10-19-80    10:50 a.m.

You are listening, with all of us in this sanctuary, sharing the services of the First Baptist Church in Dallas.  This is the pastor bringing the morning message.  As you know, we are in a tremendous series of sermons on the great doctrines of the faith and the first section of fifteen is given to the doctrinal series on bibliology, a doctrinal study of the Bible.  Next Sunday it will be The Sum of Scripture, the Heraldic Announcement; today it is The Self-Revelation Of God.

The evening sermon at 7:00 o’clock tonight concerns the long series on the problems of human life.  And the title of the message tonight is David, the Sexual Drive.  And I can tell you that in studying for that sermon I learned things I never knew before.  All these teenagers know about it, but I did not until I studied for this sermon tonight.  And some of the things that I learned were the most amazing and wonderful you could ever imagine.  At seven o’clock tonight, the message on David, Sexual Drives.

Now this study: The Self-Revelation of God.  When we open the Bible and look at its first word, and its first verse, and its first chapter, and its first book, it presents God as moving and creating and speaking, “God said.”  Then in the first chapter of the first verse of the Book of Hebrews, the summation is made, “God, who at sundry times and in divers manners spake in time past unto the fathers by the prophets, Hath in these last days spoken unto us by His Son.” The self-revelation: the self-disclosure of God.

First:  the necessity of that self-disclosure, of that self-revelation.  There are many things, multitudinous things, almost illimitable in number that we can learn by study and observation: the soil and the seeds, the trees and the fruit, water and minerals, fish and cattle, the great moving forces of nature like gravity and the motion of the stars.  It is almost infinite, what we can learn by study and observation, but what is behind reality?  What is the purpose and the meaning back of what we see?  What is the reality beyond reality?  Where did we come from?  And whither are we going?  And what is the meaning and purpose in life?  These things we could never know however long we studied and however much and meticulously we observed.

Who is it that made this creation?  Fashioned it by His omnipotent power?  What is His name and who is He like?  We could never know these ultimate and all-important, all-significant answers by study and by observation.  Reason and understanding can go just so far and then it stops completely; an inability, abysmally inable, incapable.

We are like a chicken, we’re like a hen sitting on a whole batch of eggs.  And when they hatched, they were ducklings and proudly she walks to the edge of the water with those goslings and she stops, but to her amazement, those little creatures that she’s just hatched go right on through the pond, swimming across the water.  And that chicken stands there and looks at them in amazement and cannot understand.  And by the way, I’m kind of like that chicken too, I don’t understand either.  How is it that little chicks could go to the water and stop, but a duckling should go right on?  I don’t know.  All reason and all understanding is like that; we can go just so far with it, and we can write, and probe, and compare, and put in equations and formulae.  But beyond that outward phenomena we don’t see.  The meaning back, the reality that lies beyond what we observe in physical phenomenon, we can’t know.

Now in our studying and in our looking at the creation of God, we can study the stars forever and, of course, come to a very decided and firm conclusion that whoever made them was omnipotent, all-powerful.
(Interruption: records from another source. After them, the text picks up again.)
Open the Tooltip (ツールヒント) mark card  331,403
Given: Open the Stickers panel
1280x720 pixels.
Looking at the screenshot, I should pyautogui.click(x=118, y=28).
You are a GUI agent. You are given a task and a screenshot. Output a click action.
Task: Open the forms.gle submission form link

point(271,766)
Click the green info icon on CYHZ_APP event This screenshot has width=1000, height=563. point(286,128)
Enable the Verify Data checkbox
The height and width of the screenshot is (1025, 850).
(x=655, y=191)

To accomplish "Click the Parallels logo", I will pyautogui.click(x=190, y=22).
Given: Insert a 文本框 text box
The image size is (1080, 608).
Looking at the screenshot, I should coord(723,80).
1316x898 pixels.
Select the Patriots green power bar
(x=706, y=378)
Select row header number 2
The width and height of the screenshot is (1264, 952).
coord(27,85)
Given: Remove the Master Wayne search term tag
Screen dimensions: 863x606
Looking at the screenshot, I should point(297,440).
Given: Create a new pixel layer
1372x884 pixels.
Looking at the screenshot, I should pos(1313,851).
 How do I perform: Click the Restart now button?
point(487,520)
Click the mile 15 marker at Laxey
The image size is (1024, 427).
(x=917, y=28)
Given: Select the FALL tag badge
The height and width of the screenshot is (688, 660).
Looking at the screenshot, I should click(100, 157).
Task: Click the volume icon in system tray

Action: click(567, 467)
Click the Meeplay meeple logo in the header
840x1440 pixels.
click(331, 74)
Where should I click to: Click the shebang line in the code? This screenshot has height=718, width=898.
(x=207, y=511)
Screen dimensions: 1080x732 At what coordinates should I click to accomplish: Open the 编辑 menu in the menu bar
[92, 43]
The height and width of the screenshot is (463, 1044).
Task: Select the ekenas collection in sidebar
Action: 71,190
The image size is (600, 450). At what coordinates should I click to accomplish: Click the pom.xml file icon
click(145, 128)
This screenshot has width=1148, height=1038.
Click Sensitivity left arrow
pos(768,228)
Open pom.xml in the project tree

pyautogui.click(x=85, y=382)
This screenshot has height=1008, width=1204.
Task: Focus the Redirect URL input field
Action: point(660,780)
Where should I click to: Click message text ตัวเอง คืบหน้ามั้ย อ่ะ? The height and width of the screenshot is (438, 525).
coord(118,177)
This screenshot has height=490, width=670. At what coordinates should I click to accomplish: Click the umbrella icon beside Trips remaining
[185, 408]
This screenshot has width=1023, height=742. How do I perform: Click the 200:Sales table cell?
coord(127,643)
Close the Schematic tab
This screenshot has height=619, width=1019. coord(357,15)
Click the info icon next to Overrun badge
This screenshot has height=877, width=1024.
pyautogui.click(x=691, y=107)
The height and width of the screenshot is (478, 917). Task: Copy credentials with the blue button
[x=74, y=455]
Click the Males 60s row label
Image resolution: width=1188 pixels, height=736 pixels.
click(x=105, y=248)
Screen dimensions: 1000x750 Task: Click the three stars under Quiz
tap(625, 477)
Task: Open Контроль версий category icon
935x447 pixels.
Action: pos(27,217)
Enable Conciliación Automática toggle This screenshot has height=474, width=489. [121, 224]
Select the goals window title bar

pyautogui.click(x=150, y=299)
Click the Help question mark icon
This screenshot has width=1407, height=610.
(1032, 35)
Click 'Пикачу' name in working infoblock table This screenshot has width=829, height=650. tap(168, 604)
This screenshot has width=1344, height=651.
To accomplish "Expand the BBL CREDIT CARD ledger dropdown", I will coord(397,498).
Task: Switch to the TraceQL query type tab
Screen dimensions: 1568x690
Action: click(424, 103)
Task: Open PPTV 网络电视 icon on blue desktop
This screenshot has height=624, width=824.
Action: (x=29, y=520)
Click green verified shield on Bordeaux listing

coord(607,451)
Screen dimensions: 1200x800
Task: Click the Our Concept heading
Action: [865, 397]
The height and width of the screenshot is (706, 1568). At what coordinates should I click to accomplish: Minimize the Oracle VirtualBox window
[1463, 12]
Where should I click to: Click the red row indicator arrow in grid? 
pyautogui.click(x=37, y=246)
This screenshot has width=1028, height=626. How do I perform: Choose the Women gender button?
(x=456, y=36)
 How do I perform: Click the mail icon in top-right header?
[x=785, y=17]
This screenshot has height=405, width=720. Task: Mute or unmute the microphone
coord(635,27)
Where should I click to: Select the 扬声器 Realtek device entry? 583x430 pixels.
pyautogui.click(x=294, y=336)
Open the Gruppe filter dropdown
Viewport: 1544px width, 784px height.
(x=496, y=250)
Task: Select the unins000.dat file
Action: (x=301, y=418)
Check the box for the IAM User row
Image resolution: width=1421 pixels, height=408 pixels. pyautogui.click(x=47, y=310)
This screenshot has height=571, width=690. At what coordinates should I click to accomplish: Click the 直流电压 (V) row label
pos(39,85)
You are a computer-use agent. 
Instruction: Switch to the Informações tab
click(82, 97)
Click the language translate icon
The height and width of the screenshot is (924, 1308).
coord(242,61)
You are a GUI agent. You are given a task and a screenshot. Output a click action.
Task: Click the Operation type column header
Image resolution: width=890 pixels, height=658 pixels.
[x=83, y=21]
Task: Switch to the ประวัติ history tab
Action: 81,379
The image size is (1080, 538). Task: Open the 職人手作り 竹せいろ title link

But what is His name?  And what is He like?  And does He know me?  Could He call me by my name?  Who is this that created the great world above and around us?  We could study the phenomena forever and never know Him.

We can study the beauty of the Almighty’s hand; the rainbows, and the autumnal sunsets, and the trees that put on such gorgeous, glorious garments in the fall, and the flowers made out of the mud of the ground.  And we could study all of those gorgeous, beautiful things in the world, and we can come to a firm and sound conclusion that whoever created them loved beauty, symmetry, color, but who is He?  And what is He like?  And does He know us?  We could study the rainbow and the clouds and the shades in the Grand Canyon and the sunsets and the autumnal colors; we could study it forever and never know Him.

We can look in ourselves and we can see the moral sensitivity of our souls.  There is never a family, or a tribe, or a race, so degraded but that they are morally sensitive. Their culture may be different from ours, but in their culture, they are as sensitive to right and wrong as we are.  Studying sociology and morality, we can come to a firm and sound conclusion that whoever created us is morally sensitive.  But, who is He?  And what is His name?  And does He know us?  And is there purpose in life?  Where did we come from?  Whither are we going?  And how is it that God has fashioned us for meaning?  These things lie in the self-disclosure and the self-revelation of God, and if there is no self-revelation of the Lord, we could never ever know Him.

That is why, in the Bible, there is not disclosed for us things that we can learn for ourselves.  The Holy Scriptures is a disclosure of the presence, and the meaning, and the mind, and the purpose of God for us.  But not beyond that; the purpose in the Bible is not anything but that.  There is not in the Bible, revelations that we can learn for ourselves.  The Bible doesn’t tell us where the great continents of the earth are; we can learn that for ourselves.  The Bible does not depict for us the great mountain ranges and valleys of the earth; we can learn that for ourselves.  The Bible does not reveal to us the sources of these great streams and rivers that water the earth; we can learn that for ourselves.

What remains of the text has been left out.